An HTTP POST to the airflow endpoint from an on-prem system is used as a trigger to initiate the workflow.
At a high level the Cloud Composer workflow performs the following steps:
- Extracts some metadata from the HTTP POST that triggered the workflow.
- Spins up a Dataproc Cluster.
- Submits a Spark job that performs the following:
- Reads newline delimited json data generated by an export from the nyc-tlc:yellow.trips public BigQuery table.
- Enhances the data with an average_speed column.
- Writes the enhanced data as in CSV format to a temporary location in Google Cloud storage.
- Tear down the Dataproc Cluster Load these files to BigQuery.
- Clean up the temporary path of enhanced data in GCS.
When there is an HTTP POST to the airflow endpoint it should contain a paylaod of the following structure.
payload = {
'run_id': 'post-triggered-run-%s' % datetime.now().strftime('%Y%m%d%H%M%s'),
'conf': "{'raw_path': raw_path, 'transformed_path': transformed_path}"
}
Where raw_path is a timestamped path to the existing raw files in gcs in newline delimited json format and transformed path is a path with matching time stamp to stage the enhanced file before loading to BigQuery.
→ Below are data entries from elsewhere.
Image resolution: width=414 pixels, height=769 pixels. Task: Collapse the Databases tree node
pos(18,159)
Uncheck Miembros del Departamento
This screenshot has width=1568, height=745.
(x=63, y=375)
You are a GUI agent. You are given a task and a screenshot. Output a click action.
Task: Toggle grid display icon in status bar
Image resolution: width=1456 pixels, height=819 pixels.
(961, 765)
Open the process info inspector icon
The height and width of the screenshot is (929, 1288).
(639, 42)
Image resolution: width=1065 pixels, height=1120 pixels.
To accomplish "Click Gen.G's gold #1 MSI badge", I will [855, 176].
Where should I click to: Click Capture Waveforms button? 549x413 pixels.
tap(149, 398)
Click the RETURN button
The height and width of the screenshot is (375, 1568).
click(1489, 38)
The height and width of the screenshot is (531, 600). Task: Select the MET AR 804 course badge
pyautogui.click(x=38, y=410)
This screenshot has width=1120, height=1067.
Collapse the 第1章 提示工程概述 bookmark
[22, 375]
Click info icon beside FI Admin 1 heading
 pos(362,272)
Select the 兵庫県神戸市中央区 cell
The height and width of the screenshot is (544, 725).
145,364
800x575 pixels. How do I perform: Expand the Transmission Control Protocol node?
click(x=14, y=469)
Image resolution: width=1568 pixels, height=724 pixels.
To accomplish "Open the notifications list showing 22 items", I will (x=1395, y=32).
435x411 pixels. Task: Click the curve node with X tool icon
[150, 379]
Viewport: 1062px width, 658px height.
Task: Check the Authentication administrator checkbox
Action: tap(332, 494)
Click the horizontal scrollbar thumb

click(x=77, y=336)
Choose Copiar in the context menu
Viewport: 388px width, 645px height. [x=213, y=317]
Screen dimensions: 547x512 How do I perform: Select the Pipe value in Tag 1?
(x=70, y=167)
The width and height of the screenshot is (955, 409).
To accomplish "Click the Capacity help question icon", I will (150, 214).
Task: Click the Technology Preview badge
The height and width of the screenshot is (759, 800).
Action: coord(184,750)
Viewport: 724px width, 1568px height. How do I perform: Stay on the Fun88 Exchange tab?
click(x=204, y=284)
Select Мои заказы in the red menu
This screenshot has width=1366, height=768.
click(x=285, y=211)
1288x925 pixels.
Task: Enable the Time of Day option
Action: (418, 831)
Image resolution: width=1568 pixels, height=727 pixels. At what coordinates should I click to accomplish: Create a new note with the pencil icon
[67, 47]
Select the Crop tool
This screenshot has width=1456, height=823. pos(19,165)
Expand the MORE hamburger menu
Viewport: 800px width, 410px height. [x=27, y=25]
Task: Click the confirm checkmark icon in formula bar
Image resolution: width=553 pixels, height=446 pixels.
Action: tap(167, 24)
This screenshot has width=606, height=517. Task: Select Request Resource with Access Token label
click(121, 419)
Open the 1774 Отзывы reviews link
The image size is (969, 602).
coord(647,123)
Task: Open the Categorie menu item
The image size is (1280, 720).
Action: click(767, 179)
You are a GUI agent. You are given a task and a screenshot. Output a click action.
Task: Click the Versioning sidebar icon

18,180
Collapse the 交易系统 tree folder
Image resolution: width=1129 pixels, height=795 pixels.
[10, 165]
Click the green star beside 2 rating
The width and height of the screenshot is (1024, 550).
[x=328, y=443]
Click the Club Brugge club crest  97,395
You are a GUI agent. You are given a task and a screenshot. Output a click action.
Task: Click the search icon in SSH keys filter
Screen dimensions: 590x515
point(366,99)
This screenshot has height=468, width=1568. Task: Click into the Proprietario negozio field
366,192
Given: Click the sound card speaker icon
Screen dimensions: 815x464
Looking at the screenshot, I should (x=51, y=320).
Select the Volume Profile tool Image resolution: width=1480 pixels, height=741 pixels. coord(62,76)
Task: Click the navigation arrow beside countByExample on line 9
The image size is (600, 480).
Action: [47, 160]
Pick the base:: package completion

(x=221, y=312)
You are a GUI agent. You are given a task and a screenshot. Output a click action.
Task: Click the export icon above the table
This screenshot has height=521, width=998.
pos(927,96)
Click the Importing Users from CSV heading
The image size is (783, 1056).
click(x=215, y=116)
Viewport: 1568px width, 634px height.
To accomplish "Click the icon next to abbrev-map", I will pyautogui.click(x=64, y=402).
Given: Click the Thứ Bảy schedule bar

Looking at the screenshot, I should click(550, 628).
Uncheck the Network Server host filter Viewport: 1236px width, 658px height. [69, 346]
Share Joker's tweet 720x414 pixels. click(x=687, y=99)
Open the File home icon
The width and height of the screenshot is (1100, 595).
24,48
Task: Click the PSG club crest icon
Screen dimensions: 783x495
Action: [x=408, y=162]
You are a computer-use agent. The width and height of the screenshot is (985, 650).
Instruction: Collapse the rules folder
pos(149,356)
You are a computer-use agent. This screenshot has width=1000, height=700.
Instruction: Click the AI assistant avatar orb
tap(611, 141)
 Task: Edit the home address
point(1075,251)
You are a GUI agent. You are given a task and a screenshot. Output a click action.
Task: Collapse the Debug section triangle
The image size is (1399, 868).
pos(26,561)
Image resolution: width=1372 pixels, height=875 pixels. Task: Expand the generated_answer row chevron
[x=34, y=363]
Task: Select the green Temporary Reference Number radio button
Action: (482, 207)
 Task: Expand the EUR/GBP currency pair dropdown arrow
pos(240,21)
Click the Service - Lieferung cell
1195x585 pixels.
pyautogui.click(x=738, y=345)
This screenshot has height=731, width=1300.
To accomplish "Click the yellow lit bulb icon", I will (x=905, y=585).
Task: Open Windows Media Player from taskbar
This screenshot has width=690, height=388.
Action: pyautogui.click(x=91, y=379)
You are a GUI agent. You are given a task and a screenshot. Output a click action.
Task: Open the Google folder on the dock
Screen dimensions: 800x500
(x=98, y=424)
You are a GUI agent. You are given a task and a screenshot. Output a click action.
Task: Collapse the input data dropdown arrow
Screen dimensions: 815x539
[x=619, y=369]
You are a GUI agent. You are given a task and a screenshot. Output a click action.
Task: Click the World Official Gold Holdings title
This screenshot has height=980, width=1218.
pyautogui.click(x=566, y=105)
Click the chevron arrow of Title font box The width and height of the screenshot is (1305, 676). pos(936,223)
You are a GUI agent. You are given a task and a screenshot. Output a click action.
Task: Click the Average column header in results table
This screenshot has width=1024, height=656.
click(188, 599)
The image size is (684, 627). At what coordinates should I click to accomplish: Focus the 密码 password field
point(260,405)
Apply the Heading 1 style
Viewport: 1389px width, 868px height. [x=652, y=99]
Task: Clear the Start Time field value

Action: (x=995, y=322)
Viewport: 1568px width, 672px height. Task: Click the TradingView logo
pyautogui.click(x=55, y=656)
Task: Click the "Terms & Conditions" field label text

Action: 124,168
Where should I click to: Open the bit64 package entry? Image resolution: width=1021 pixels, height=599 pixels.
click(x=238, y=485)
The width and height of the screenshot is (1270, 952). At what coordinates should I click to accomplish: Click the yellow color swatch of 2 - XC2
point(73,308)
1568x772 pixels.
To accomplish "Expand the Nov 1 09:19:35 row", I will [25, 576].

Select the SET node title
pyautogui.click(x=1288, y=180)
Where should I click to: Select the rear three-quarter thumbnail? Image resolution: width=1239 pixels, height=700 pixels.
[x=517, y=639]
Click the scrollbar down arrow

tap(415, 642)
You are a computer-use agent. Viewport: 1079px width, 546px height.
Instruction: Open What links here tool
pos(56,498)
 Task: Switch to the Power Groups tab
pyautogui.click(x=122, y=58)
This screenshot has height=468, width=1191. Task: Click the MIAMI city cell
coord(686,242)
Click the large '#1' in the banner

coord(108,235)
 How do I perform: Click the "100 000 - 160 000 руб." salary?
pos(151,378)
The workflow then provisions a Dataproc Cluster and submits a spark job to enhance the data.
Based on the status of the Spark job, the workflow will then move the processed files to a Cloud Storage bucket setup to store processed data. A separate folder is created along with a processed date field to hold the files in this bucket.
Ready to dive deeper? Check out the complete code
It is recommended that virtualenv be used to keep everything tidy. The requirements.txt describes the dependencies needed for the code used in this repo.
virtualenv composer-env
source composer-env/bin/activate
The POST will need to be authenticated with Identity Aware Proxy. We reccomend doing this by copying the latest version of make_iap_request.py from the Google Cloud python-docs-samples repo and using the provided dag_trigger.py.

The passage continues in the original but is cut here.